Quando un’opera viene commissionata, come nel caso di Marina Abramovic, è il committente che deve essere soddisfatto, magari sotto ricatto, e non si può mettere in discussione il gusto quando, come nel caso di Charles Szymkowicz, il dipinto deve passare per l’approvazione di chi si ritiene custode di una verità.
La confusione nell’ambito dell’arte è tanta ma con la grande pubblicità sulla mostra fiorentina per molti è importante che palazzo Strozzi abbia aperto alle artiste, tanto da riaprire, grazie anche alla Rete, il dibattito sull’Arte contemporanea, ed ecco la richiesta di Luigi M. Bruno: “Marina Abramovic. Posso onestamente e spudoratamente rivolgere un onesto interrogativo agli amici di FB?… In breve: cosa ne pensate, con assoluta sincerità dell’artista serba e delle sue performance degli ultimi cinquant’anni? Non voglio assolutamente né infierire né assecondare giudizi negativi o positivi che potrebbero sembrare precostituiti…
La vostra preziosa opinione potrà portare chiarezza nella definitiva analisi di un fenomeno (ormai annoso per non dire “datato”) relativo alla Body-art e nella fattispecie relativo alle esperienze della Abramovic. Grazie.”
Seguita dalla riflessione di Giulia Sargenti (aka Giulia Lich): “Nella mia ignoranza (soprattutto nell’arte contemporanea) credo che questi movimenti abbiano avuto un senso quando nacquero (come rottura dal passato e ricerca di nuove espressioni artistiche, in linea con un mondo che si trasformava velocemente), ma che oggi siano ormai semplici repliche, ottime per fare “cassa” , ma fini a sé stesse. Nelle ultime performance mi sembra che ci sia più la ricerca di essere Abramovic, di non deludere il pubblico (cosa questa comune a molti altri, basta pensare alle provocazioni di Cattelan fatte tanto per essere Cattelan), accreditandosi sempre più come icona dell’arte. Inoltre, senza voler troppo infierire, constato come, paradossalmente, queste personalità femminili, che hanno messo il proprio corpo al centro della loro ricerca artistica, non siano sfuggite dalla trappola del botox come strumento di fuga dalla vecchiaia (vedi anche Yoko Ono), cadendo nel più banale conformismo.”
Ma anche Giovanni Gini Art ha espresso una sua perplessità: “Semmai sono loro a doverci spiegare quali sono i criteri e le logiche per cui si accosta la parola “Arte” a certi personaggi che dovrebbero invece essere catalogati come “illusionisti”, “imbonitori”, “fachiri” o al limite “performers”…”

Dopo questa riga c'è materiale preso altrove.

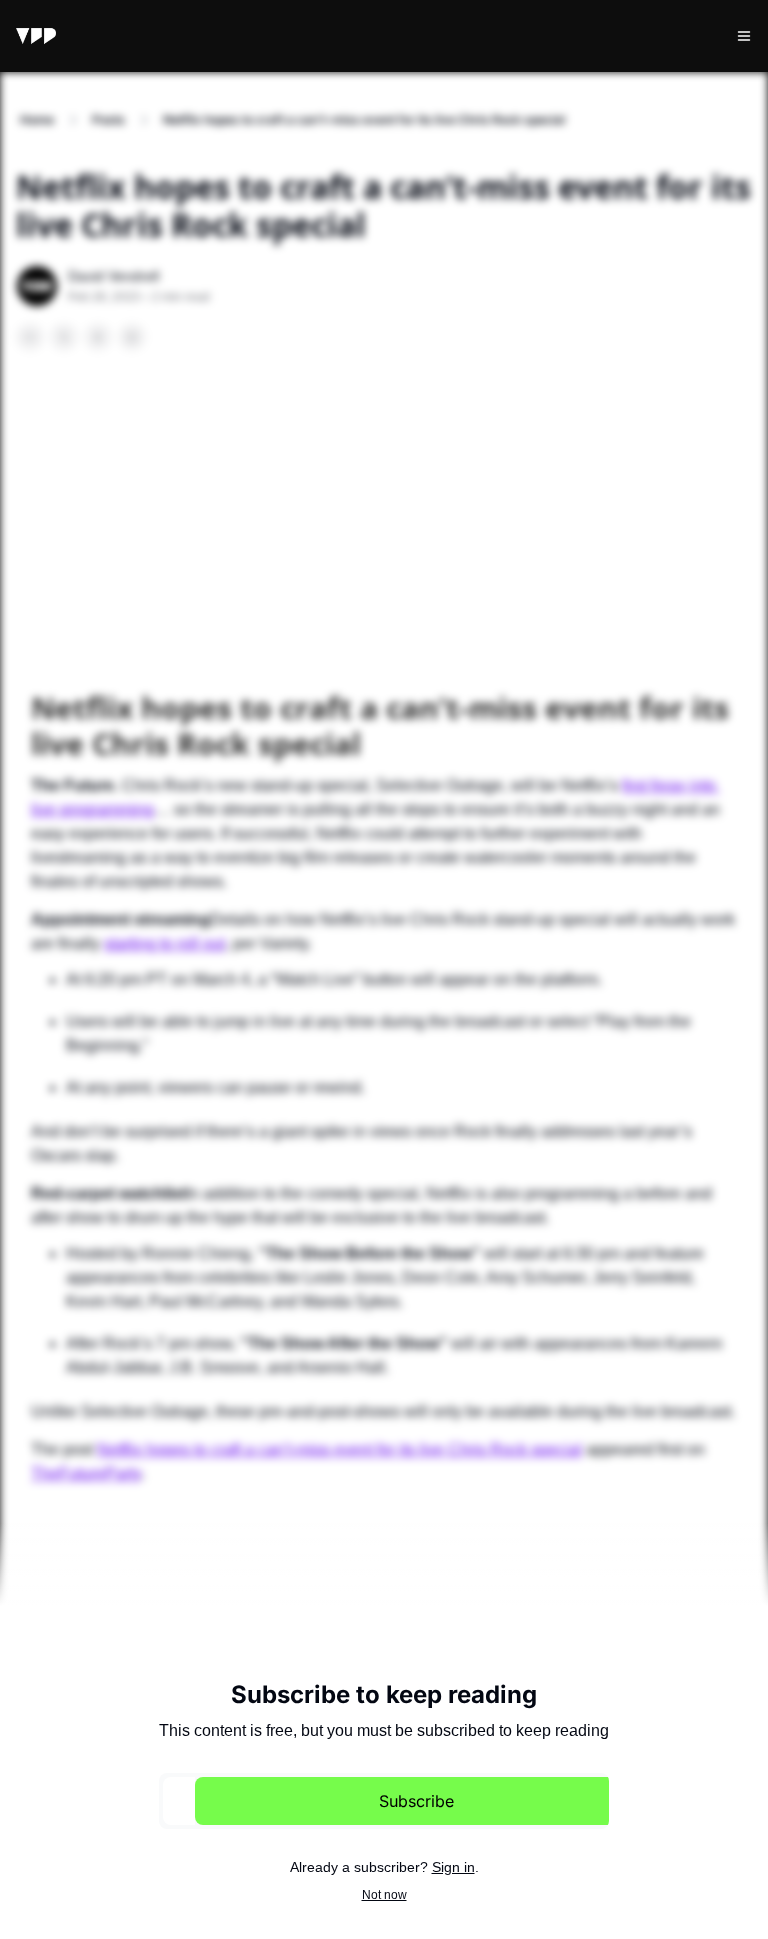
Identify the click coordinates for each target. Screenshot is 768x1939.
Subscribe (416, 1801)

In seguito Luigi Massimo Bruno non ha trovato altri commenti, oltre a quello di Claudia Bellocchi che è un flash emotivo e lampante e quello Giorgia Kokkini, commenti necessari per aprire un confronto sul suo post e rimanendo spiazzato dalle numerose analisi elogiative, sulle varie testate, delle “performance” della Abramovic afferma: “ora, io non penso di avere una mente retriva e limitata da squallido “pompier”, laddove vedo o intravedo una esperienza creativa legata alla trasformazione della materia in pura emozione lo riconosco senza attestarmi a superate maniere. Io penso che tutte le “esperienze” della Abramovic possono interessare magari la psicanalisi o qualsiasi terapia legata alla corporeità,magari anche alla filosofia naturista ed altro ancora,magari la meditazione trascendentale. Ma se l’opera d’arte è la presentazione, più o meno brutale e narcisistica, più o meno masochista, del proprio corpo come elemento risolutivo di materia estetica, io credo che possa essere tante cose ma non arte.”

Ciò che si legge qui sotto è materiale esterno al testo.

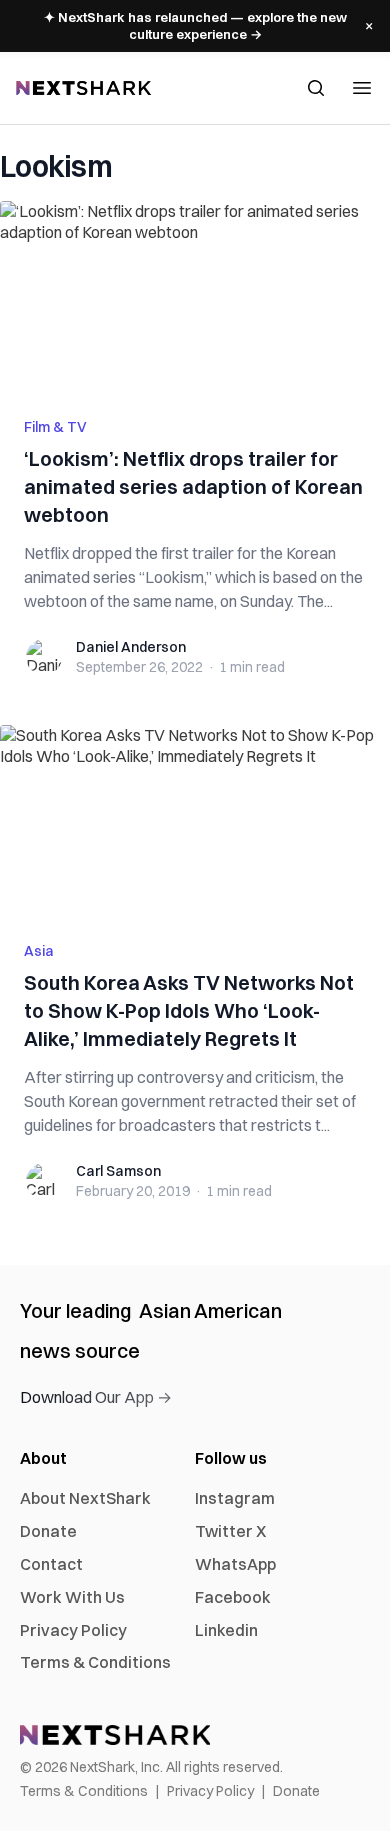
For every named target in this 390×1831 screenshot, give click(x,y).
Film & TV (55, 427)
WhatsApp (235, 1564)
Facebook (233, 1597)
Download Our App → (96, 1397)
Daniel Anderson (131, 647)
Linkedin (226, 1630)
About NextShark (85, 1498)
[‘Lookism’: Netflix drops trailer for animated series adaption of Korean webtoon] (195, 297)
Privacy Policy (73, 1630)
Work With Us (72, 1597)
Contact (51, 1564)
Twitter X (230, 1531)
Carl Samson (118, 1171)
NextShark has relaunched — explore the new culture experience (195, 25)
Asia (39, 951)
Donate (48, 1531)
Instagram (235, 1498)
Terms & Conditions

Probabilmente i numerosi attestati elogiativi del valore come esperienza profonda e creativa, anche da chi non si è mai occupato di arte, è dovuto dal timore di esporsi ai sedicenti “addetti ai lavori” ed essere bollato come incompetente.
Negli ultimi decenni si è evidenziata l’arte come atto effimero già con Rothko, con i colori che si deteriorano e non hanno la stabilità delle tele dei precedenti maestri, poi c’è Christo con il suo impachettamento di elementi urbani e della natura a conferire all’opera l’esistenza programmata fino alle performance, lasciando dell’evento una documentazione sulla progettazione e la registrazione del compimento, ergendosi a rappresentazione laica del malessere contemporaneo, una sorta di immagine della devozione popolare, ben diverso dalle rappresentazioni sacre.
Sarà difficile che personaggi come la Abramovic o Cattelan possano lasciare una lezione atemporale che non sia legata a questa epoca di scontri e disagi, ma non si può fare a meno di rilevare che spesso sono i titoli l’opera stessa, e tutto si contiene e giustifica nel concetto o “messaggio” come si chiamava una volta. Comunque è eccessivo, se non ridicolo, infervorarsi per un evento del quale rimane una cartolina nel bookshop che non restituisce il disagio della performance, differenziandosi dalle pitture, anche se “classiche” di Charles Szymkowicz.
Il problema di una certa arte contemporanea è una sua sovraesposizione che rende certi artisti sopravvalutati tanto da ergerli ad artefici incontrastati del gusto e della moda, pretendendo del resto un solido e intoccabile piedistallo in contrasto stridente con l’effimero e il “consumo” della loro azione.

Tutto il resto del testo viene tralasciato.